Anyway, more quotes (again from The Wave in the Mind: Talks and Essays on the Writer, the Reader, and the Imagination):
-"Children have a seemingly innate passion for justice; they don't have to be taught it. They have to have it beaten out of them, in fact, to end up as properly prejudiced adults."
-"Women have a particular stake in keeping the oral functions of literature alive, since misogyny wants women to be silent, and misogynist critics and academics do not want to hear the woman's voice in literature, in any sense of the word."
-"It is curious that evidence for what looks like an aesthetic sense--a desire for objects because they are perceived as desirable in themselves, a willingness to expend real energy acquiring something that has no practical end at all--seems to turn up only among us [humans], some lowly little rodents, and some rowdy birds."

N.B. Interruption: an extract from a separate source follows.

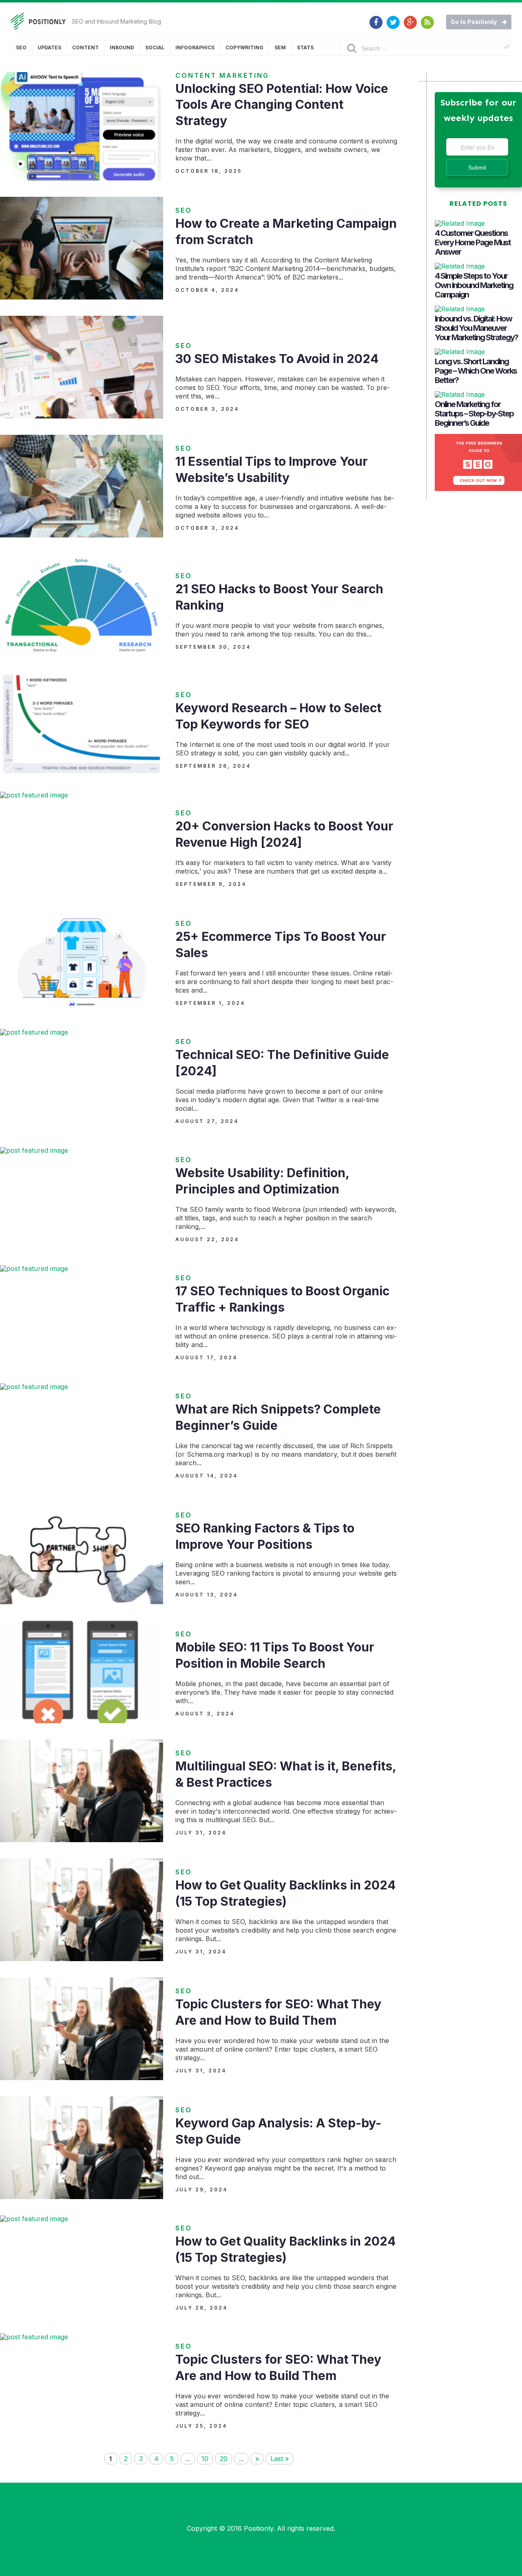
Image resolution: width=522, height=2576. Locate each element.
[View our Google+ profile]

-"In America the imagination is generally looked on as something that might be useful when the TV is out of order. Poetry and plays have no relation to practical problems."
-"To me the important thing is not to offer any specific hope of betterment [in stories] but, by offering an imagined but persuasive alternative reality, to dislodge my mind, and so the reader's mind, from the lazy, timorous habit of thinking that the way we live now is the only way people can live."
-"These days, no writer can legitimately claim either ignorance or innocence as a defense of prejudice or bigotry in their writing."
-"A dangerous book will always be in danger from those it threatens with the demand that they question their assumptions. They'd rather hang on to the assumptions and ban the book."
-"All human beings are liars; that is true; you must believe me."